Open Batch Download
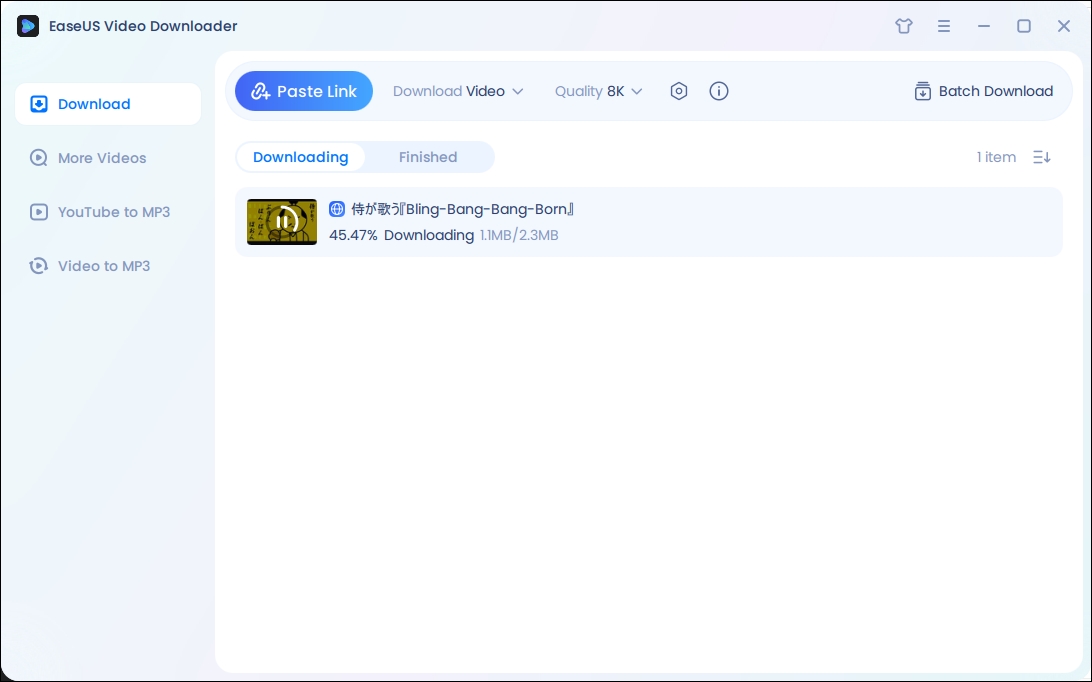This screenshot has height=682, width=1092. pos(982,91)
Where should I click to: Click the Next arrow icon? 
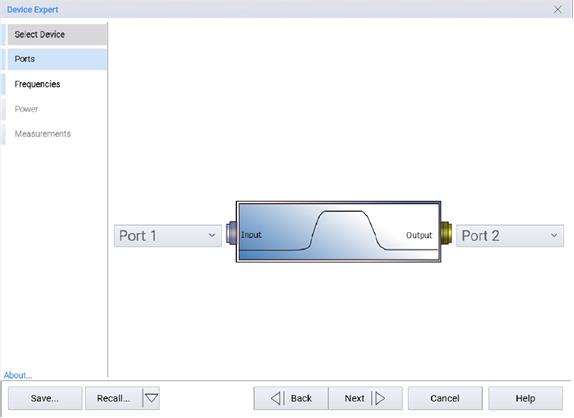[379, 398]
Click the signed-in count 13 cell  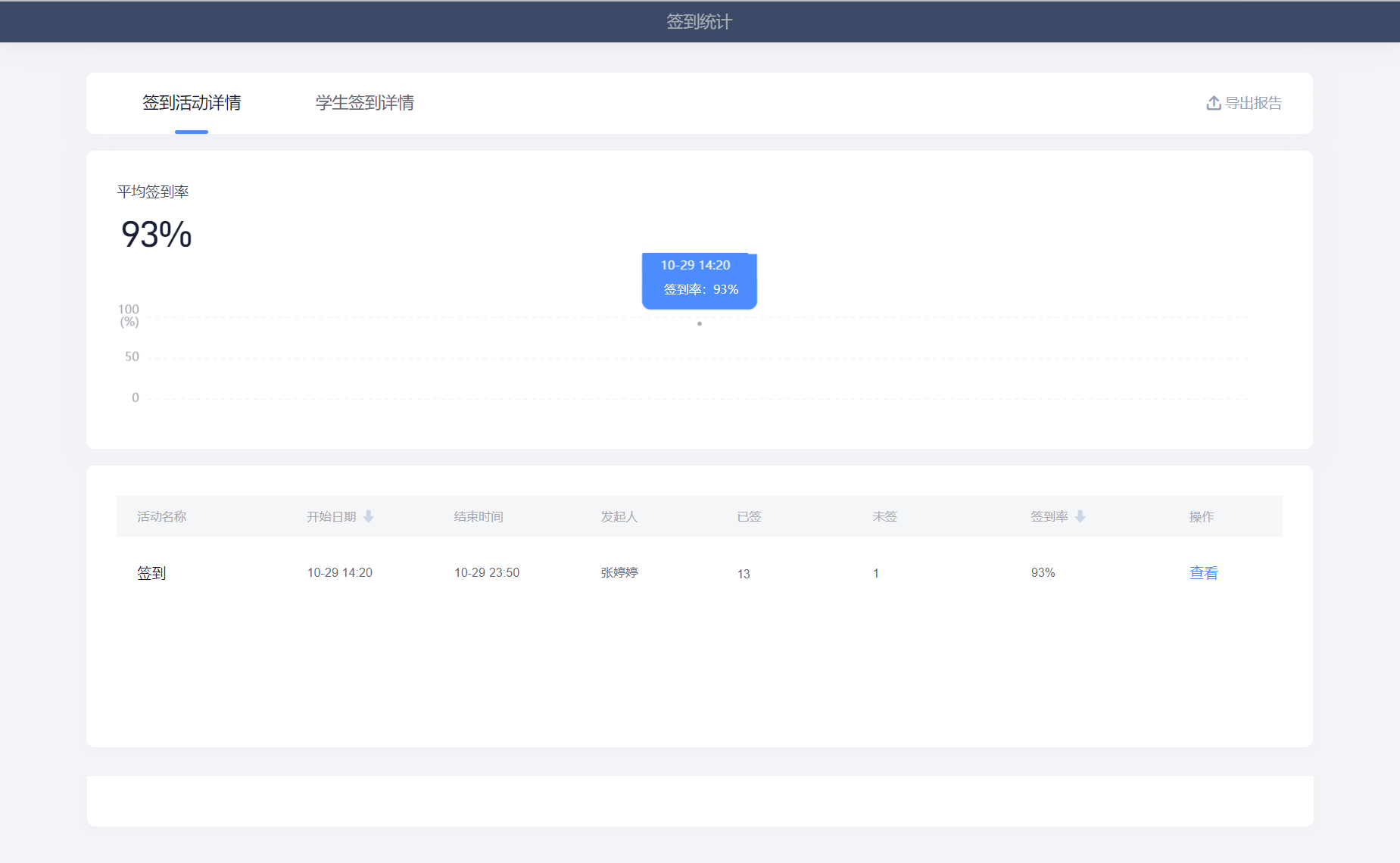click(744, 574)
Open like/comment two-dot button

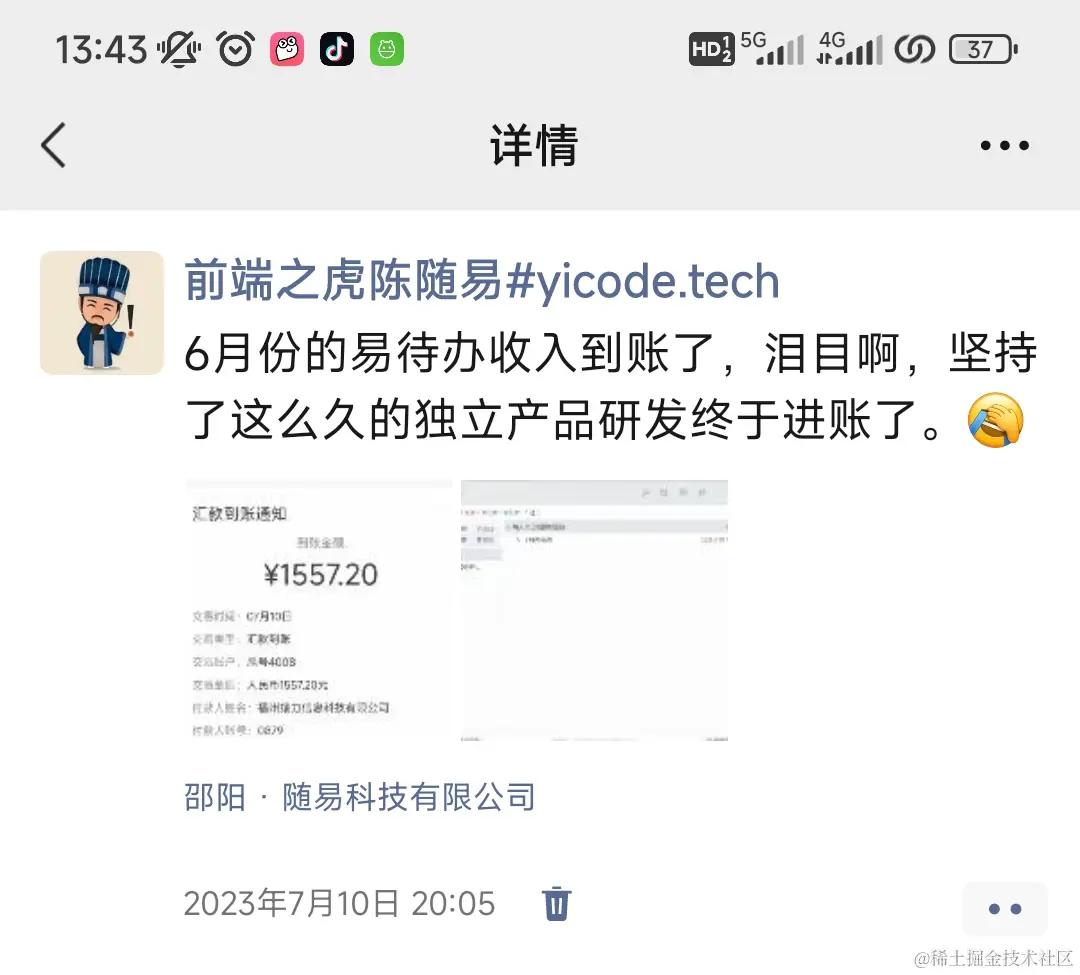[1005, 909]
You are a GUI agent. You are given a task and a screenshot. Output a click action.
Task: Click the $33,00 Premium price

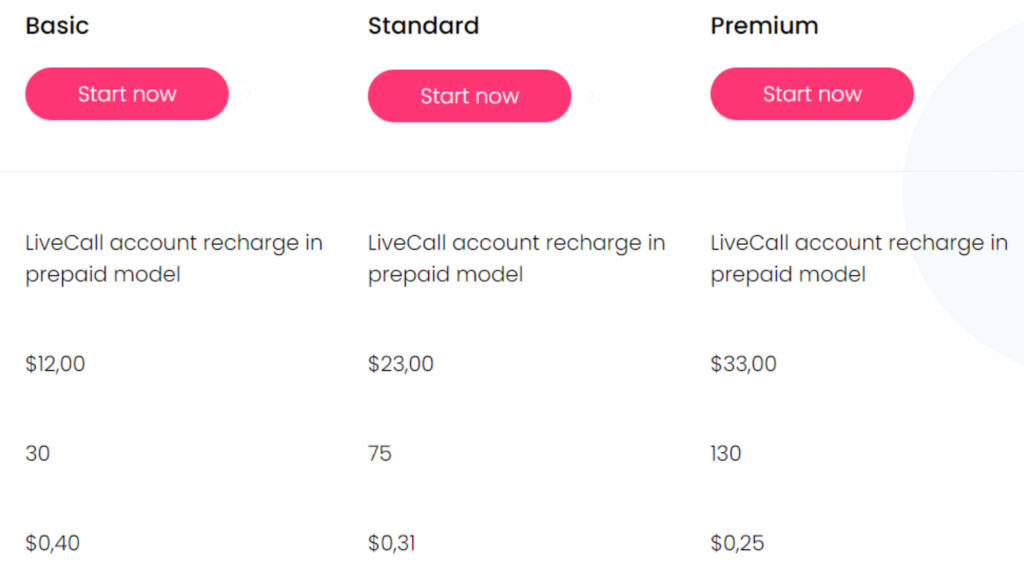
************
Aim of the exercise | Quote every line from the one containing "Open like/comment two-dot button" through the end of the records, leaving the pictures out of your answer.

Task response |
Open like/comment two-dot button

[1005, 909]
You are a GUI agent. You are given a task and a screenshot. Output a click action.
Task: Click the $33,00 Premium price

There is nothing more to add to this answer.